[Stored data]
**********

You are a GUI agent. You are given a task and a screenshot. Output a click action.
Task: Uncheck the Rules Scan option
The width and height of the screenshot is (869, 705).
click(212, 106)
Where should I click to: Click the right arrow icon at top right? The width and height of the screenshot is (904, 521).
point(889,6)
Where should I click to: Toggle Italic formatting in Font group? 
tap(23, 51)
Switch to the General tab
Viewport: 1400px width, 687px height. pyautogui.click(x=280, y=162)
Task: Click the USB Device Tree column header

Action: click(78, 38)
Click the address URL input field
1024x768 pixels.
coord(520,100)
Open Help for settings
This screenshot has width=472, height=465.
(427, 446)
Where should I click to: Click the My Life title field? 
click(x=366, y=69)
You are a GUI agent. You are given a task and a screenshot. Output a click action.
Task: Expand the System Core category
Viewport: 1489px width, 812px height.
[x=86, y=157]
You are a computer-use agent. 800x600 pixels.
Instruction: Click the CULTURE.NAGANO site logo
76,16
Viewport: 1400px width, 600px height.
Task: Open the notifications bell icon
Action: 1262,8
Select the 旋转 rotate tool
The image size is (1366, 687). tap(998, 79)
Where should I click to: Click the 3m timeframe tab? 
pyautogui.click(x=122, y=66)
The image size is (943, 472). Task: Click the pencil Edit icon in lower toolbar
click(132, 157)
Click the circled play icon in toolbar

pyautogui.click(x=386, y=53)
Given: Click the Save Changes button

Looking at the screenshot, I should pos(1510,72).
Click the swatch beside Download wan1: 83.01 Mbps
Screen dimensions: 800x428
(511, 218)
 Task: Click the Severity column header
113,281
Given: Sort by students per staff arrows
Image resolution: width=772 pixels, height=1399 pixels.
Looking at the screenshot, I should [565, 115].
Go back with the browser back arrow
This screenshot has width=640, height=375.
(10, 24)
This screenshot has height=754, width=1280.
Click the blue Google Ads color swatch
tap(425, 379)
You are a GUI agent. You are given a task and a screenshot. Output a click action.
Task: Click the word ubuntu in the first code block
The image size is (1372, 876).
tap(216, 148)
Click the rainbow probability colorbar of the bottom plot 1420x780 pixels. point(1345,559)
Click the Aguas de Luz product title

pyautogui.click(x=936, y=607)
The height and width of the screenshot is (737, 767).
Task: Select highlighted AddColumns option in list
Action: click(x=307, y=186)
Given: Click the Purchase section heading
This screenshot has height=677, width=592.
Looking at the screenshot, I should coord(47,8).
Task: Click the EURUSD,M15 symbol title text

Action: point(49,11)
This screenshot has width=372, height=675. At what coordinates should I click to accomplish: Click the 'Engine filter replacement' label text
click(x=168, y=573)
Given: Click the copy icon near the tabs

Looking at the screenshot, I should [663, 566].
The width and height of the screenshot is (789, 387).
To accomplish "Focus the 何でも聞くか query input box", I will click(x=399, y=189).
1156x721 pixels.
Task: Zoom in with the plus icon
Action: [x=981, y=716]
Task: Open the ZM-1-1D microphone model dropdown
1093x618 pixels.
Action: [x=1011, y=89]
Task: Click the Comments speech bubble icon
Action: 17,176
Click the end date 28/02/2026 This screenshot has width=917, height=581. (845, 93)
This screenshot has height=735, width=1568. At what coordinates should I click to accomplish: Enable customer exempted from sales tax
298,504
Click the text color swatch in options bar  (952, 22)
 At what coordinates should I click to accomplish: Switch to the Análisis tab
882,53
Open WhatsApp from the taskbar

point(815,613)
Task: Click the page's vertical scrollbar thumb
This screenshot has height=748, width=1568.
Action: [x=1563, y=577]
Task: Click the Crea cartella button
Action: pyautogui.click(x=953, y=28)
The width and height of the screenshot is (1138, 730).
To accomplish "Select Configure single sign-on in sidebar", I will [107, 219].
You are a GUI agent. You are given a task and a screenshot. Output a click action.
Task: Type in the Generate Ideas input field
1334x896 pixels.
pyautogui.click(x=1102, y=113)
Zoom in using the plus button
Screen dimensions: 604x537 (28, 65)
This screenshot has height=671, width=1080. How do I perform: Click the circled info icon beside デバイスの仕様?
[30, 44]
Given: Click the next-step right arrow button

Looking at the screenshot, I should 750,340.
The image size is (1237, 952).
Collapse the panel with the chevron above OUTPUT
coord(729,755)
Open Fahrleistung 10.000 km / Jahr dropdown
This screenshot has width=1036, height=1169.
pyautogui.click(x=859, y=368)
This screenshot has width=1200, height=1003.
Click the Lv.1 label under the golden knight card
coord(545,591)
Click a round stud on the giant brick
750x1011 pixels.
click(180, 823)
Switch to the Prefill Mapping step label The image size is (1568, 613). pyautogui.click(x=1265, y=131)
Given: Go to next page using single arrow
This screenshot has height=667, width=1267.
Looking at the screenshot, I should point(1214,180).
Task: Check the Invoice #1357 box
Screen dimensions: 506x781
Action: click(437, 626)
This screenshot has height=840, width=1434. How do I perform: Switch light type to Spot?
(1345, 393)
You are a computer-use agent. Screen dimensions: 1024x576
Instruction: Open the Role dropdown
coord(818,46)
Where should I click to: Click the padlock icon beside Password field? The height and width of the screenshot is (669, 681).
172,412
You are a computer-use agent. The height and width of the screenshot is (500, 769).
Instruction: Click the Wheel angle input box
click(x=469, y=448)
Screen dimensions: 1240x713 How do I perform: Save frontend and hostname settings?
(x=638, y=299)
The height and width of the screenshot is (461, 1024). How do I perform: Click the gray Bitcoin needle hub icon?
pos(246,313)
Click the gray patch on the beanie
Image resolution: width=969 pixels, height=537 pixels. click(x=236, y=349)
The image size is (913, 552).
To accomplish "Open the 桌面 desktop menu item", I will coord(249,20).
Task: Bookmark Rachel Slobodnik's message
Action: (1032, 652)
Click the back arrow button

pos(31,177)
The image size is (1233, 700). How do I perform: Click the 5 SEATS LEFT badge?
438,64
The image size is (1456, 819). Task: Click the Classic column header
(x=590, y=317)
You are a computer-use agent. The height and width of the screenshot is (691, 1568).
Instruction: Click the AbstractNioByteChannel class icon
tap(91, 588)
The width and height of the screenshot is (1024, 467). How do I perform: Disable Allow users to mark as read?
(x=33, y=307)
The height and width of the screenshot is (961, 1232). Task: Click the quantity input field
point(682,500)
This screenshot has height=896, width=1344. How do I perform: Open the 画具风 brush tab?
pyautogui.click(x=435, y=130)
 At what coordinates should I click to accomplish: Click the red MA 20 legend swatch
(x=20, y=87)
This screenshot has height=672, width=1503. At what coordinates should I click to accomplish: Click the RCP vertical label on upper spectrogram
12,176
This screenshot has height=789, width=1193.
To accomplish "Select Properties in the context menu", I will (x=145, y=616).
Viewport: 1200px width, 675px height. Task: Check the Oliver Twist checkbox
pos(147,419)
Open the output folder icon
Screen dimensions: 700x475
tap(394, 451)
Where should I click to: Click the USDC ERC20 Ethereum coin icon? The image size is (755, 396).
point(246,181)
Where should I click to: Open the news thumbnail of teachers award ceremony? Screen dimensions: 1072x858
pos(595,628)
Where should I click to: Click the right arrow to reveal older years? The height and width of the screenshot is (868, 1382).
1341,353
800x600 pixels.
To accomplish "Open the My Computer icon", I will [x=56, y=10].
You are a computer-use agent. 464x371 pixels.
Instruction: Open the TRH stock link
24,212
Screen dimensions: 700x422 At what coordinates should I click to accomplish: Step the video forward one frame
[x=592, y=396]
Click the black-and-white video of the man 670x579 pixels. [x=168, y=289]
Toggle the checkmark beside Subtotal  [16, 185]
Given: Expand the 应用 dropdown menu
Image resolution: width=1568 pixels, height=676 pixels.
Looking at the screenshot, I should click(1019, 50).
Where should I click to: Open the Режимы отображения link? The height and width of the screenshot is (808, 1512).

**********

▶ _WHAT NEEDS TO BE DONE_
Would you return every line of the data above exactly?

▶ _EXERCISE OUTPUT_
You are a GUI agent. You are given a task and a screenshot. Output a click action.
Task: Uncheck the Rules Scan option
The width and height of the screenshot is (869, 705).
click(212, 106)
Where should I click to: Click the right arrow icon at top right? The width and height of the screenshot is (904, 521).
point(889,6)
Where should I click to: Toggle Italic formatting in Font group? 
tap(23, 51)
Switch to the General tab
Viewport: 1400px width, 687px height. pyautogui.click(x=280, y=162)
Task: Click the USB Device Tree column header

Action: click(78, 38)
Click the address URL input field
1024x768 pixels.
coord(520,100)
Open Help for settings
This screenshot has width=472, height=465.
(427, 446)
Where should I click to: Click the My Life title field? 
click(x=366, y=69)
You are a GUI agent. You are given a task and a screenshot. Output a click action.
Task: Expand the System Core category
Viewport: 1489px width, 812px height.
[x=86, y=157]
You are a computer-use agent. 800x600 pixels.
Instruction: Click the CULTURE.NAGANO site logo
76,16
Viewport: 1400px width, 600px height.
Task: Open the notifications bell icon
Action: 1262,8
Select the 旋转 rotate tool
The image size is (1366, 687). tap(998, 79)
Where should I click to: Click the 3m timeframe tab? 
pyautogui.click(x=122, y=66)
The image size is (943, 472). Task: Click the pencil Edit icon in lower toolbar
click(132, 157)
Click the circled play icon in toolbar

pyautogui.click(x=386, y=53)
Given: Click the Save Changes button

Looking at the screenshot, I should pos(1510,72).
Click the swatch beside Download wan1: 83.01 Mbps
Screen dimensions: 800x428
(511, 218)
 Task: Click the Severity column header
113,281
Given: Sort by students per staff arrows
Image resolution: width=772 pixels, height=1399 pixels.
Looking at the screenshot, I should [565, 115].
Go back with the browser back arrow
This screenshot has width=640, height=375.
(10, 24)
This screenshot has height=754, width=1280.
Click the blue Google Ads color swatch
tap(425, 379)
You are a GUI agent. You are given a task and a screenshot. Output a click action.
Task: Click the word ubuntu in the first code block
The image size is (1372, 876).
tap(216, 148)
Click the rainbow probability colorbar of the bottom plot 1420x780 pixels. point(1345,559)
Click the Aguas de Luz product title

pyautogui.click(x=936, y=607)
The height and width of the screenshot is (737, 767).
Task: Select highlighted AddColumns option in list
Action: click(x=307, y=186)
Given: Click the Purchase section heading
This screenshot has height=677, width=592.
Looking at the screenshot, I should coord(47,8).
Task: Click the EURUSD,M15 symbol title text

Action: point(49,11)
This screenshot has width=372, height=675. At what coordinates should I click to accomplish: Click the 'Engine filter replacement' label text
click(x=168, y=573)
Given: Click the copy icon near the tabs

Looking at the screenshot, I should [663, 566].
The width and height of the screenshot is (789, 387).
To accomplish "Focus the 何でも聞くか query input box", I will click(x=399, y=189).
1156x721 pixels.
Task: Zoom in with the plus icon
Action: [x=981, y=716]
Task: Open the ZM-1-1D microphone model dropdown
1093x618 pixels.
Action: [x=1011, y=89]
Task: Click the Comments speech bubble icon
Action: 17,176
Click the end date 28/02/2026 This screenshot has width=917, height=581. (845, 93)
This screenshot has height=735, width=1568. At what coordinates should I click to accomplish: Enable customer exempted from sales tax
298,504
Click the text color swatch in options bar  (952, 22)
 At what coordinates should I click to accomplish: Switch to the Análisis tab
882,53
Open WhatsApp from the taskbar

point(815,613)
Task: Click the page's vertical scrollbar thumb
This screenshot has height=748, width=1568.
Action: [x=1563, y=577]
Task: Click the Crea cartella button
Action: pyautogui.click(x=953, y=28)
The width and height of the screenshot is (1138, 730).
To accomplish "Select Configure single sign-on in sidebar", I will [107, 219].
You are a GUI agent. You are given a task and a screenshot. Output a click action.
Task: Type in the Generate Ideas input field
1334x896 pixels.
pyautogui.click(x=1102, y=113)
Zoom in using the plus button
Screen dimensions: 604x537 (28, 65)
This screenshot has height=671, width=1080. How do I perform: Click the circled info icon beside デバイスの仕様?
[30, 44]
Given: Click the next-step right arrow button

Looking at the screenshot, I should 750,340.
The image size is (1237, 952).
Collapse the panel with the chevron above OUTPUT
coord(729,755)
Open Fahrleistung 10.000 km / Jahr dropdown
This screenshot has width=1036, height=1169.
pyautogui.click(x=859, y=368)
This screenshot has width=1200, height=1003.
Click the Lv.1 label under the golden knight card
coord(545,591)
Click a round stud on the giant brick
750x1011 pixels.
click(180, 823)
Switch to the Prefill Mapping step label The image size is (1568, 613). pyautogui.click(x=1265, y=131)
Given: Go to next page using single arrow
This screenshot has height=667, width=1267.
Looking at the screenshot, I should point(1214,180).
Task: Check the Invoice #1357 box
Screen dimensions: 506x781
Action: click(437, 626)
This screenshot has height=840, width=1434. How do I perform: Switch light type to Spot?
(1345, 393)
You are a computer-use agent. Screen dimensions: 1024x576
Instruction: Open the Role dropdown
coord(818,46)
Where should I click to: Click the padlock icon beside Password field? The height and width of the screenshot is (669, 681).
172,412
You are a computer-use agent. The height and width of the screenshot is (500, 769).
Instruction: Click the Wheel angle input box
click(x=469, y=448)
Screen dimensions: 1240x713 How do I perform: Save frontend and hostname settings?
(x=638, y=299)
The height and width of the screenshot is (461, 1024). How do I perform: Click the gray Bitcoin needle hub icon?
pos(246,313)
Click the gray patch on the beanie
Image resolution: width=969 pixels, height=537 pixels. click(x=236, y=349)
The image size is (913, 552).
To accomplish "Open the 桌面 desktop menu item", I will coord(249,20).
Task: Bookmark Rachel Slobodnik's message
Action: (1032, 652)
Click the back arrow button

pos(31,177)
The image size is (1233, 700). How do I perform: Click the 5 SEATS LEFT badge?
438,64
The image size is (1456, 819). Task: Click the Classic column header
(x=590, y=317)
You are a computer-use agent. The height and width of the screenshot is (691, 1568).
Instruction: Click the AbstractNioByteChannel class icon
tap(91, 588)
The width and height of the screenshot is (1024, 467). How do I perform: Disable Allow users to mark as read?
(x=33, y=307)
The height and width of the screenshot is (961, 1232). Task: Click the quantity input field
point(682,500)
This screenshot has height=896, width=1344. How do I perform: Open the 画具风 brush tab?
pyautogui.click(x=435, y=130)
 At what coordinates should I click to accomplish: Click the red MA 20 legend swatch
(x=20, y=87)
This screenshot has height=672, width=1503. At what coordinates should I click to accomplish: Click the RCP vertical label on upper spectrogram
12,176
This screenshot has height=789, width=1193.
To accomplish "Select Properties in the context menu", I will (x=145, y=616).
Viewport: 1200px width, 675px height. Task: Check the Oliver Twist checkbox
pos(147,419)
Open the output folder icon
Screen dimensions: 700x475
tap(394, 451)
Where should I click to: Click the USDC ERC20 Ethereum coin icon? The image size is (755, 396).
point(246,181)
Where should I click to: Open the news thumbnail of teachers award ceremony? Screen dimensions: 1072x858
pos(595,628)
Where should I click to: Click the right arrow to reveal older years? The height and width of the screenshot is (868, 1382).
1341,353
800x600 pixels.
To accomplish "Open the My Computer icon", I will [x=56, y=10].
You are a computer-use agent. 464x371 pixels.
Instruction: Open the TRH stock link
24,212
Screen dimensions: 700x422 At what coordinates should I click to accomplish: Step the video forward one frame
[x=592, y=396]
Click the black-and-white video of the man 670x579 pixels. [x=168, y=289]
Toggle the checkmark beside Subtotal  [16, 185]
Given: Expand the 应用 dropdown menu
Image resolution: width=1568 pixels, height=676 pixels.
Looking at the screenshot, I should click(1019, 50).
Where should I click to: Open the Режимы отображения link? The height and width of the screenshot is (808, 1512).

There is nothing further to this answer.